Orangeville is a town of very high-priced real estate and those numbers have climbed, both as sales and rental. We talked about affordability of housing.

Coun. Taylor’s comment: “The town couldn’t afford to build affordable housing but the town could go to the provincial or federal governments for help with that. Our taxes are too high and the town needs to do things to help keep taxes flat.”

He went on to say, “We need to learn how to spend less,” noting that the town had to pay a major five million dollars severance when the OPS was shut down in favour of bringing in the OPP.

“I don’t want to get back into the debate about policing.,” he remarked. “But we need to make good decisions. Chances are if you’re 30 or younger, you may be thinking of leaving; if you’re over 60, you might be too.

“For me, one of the things is there is a big disconnect between the town and the residents.” This is his message and concern, “We don’t do a good job of communicating,” he commented. “And we should work on that.”

What sort of person is needed in municipal politics is a question he answered easily, “You need someone that is going to speak to the residents in an open and sincere way, like a customer service.”

When Coun. Taylor was first elected as councillor, he thought it should be run like a business: “You spend within your means and be respectful,” he asserted.

With respect to customer service and providing good value for taxpayers, he noted a recent situation where residents felt their neighbourhood was being neglected.

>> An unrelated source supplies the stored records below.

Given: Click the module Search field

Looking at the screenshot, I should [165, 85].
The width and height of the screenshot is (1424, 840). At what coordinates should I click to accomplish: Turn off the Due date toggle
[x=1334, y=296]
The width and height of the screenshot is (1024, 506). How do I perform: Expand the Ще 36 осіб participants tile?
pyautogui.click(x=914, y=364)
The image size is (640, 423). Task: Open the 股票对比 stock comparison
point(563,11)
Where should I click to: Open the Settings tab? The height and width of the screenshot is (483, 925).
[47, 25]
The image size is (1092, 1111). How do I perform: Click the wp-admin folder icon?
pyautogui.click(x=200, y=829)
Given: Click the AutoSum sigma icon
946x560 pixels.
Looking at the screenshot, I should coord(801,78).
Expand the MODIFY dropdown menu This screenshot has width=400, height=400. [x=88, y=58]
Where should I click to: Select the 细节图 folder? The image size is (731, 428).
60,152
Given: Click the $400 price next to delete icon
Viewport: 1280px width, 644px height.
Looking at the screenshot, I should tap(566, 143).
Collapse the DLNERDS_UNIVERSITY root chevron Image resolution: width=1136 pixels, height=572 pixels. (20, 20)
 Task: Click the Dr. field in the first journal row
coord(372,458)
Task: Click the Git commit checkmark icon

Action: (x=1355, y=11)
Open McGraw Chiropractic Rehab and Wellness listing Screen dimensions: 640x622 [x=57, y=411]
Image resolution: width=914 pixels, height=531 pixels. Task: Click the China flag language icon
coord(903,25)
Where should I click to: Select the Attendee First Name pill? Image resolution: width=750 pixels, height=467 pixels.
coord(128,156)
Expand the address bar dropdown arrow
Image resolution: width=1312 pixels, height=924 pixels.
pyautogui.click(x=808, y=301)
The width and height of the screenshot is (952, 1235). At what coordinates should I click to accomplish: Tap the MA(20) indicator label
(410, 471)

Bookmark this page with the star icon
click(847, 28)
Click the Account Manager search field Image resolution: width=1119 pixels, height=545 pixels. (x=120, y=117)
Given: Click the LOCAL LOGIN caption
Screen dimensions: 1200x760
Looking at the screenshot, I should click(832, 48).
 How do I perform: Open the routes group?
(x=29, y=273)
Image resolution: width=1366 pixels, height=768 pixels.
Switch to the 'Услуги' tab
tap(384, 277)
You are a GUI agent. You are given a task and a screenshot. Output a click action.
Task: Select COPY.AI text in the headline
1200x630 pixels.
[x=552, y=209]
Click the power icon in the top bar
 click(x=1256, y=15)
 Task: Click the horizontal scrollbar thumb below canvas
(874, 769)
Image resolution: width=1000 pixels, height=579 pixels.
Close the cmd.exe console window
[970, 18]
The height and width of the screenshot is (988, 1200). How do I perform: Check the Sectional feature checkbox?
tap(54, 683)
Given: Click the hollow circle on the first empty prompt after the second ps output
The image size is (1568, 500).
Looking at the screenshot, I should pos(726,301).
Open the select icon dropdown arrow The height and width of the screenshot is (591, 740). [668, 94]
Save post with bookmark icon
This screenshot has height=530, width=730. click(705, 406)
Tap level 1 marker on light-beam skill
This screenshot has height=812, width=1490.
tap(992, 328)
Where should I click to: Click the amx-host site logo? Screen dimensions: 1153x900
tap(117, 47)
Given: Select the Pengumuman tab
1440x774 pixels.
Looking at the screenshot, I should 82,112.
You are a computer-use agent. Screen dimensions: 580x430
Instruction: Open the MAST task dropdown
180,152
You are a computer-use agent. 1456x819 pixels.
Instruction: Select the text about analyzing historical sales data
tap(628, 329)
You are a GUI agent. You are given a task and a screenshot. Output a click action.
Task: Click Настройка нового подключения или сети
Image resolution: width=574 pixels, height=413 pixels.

“On Veterans Way, no one was cutting the grass along the side of the road,” he recalled. “A resident called to tell us, during the winter, the pathways behind Drew Brown Boulevard weren’t being cleared of snow. A resident called a local politician.”

He advised, “Call me. When people call and tell me there’s a problem in their neighbourhood, I do drive around and check it out. We did get that grass cut on Veterans Way and, that winter, the pathways behind Drew Brown Blvd. were plowed.

“Sometimes, we don’t do anything about a problem because we don’t know about it. People and the town need to communicate with each other,” he said.

Mostly, though, the next story he told us defined how Coun. Taylor feels about the local municipality and its residents.

“One lady called – her home was hit three times by vehicles on her corner, up by Rolling Hills,” he began. “So, we, as a town, what should we have done? I’ll never forget sitting in that kitchen with Lisa [Post, Councillor], while that lady cried and said how frightened she was about the danger of someone else ramming her home. So, we put up a barrier in front of her house to keep them safer and a sign warning about the curve. Now, if you miss the curve, you’ll hit the barrier.”

Coun. Taylor summed it up: “The town is about town money. But this is not a business. This is about people.”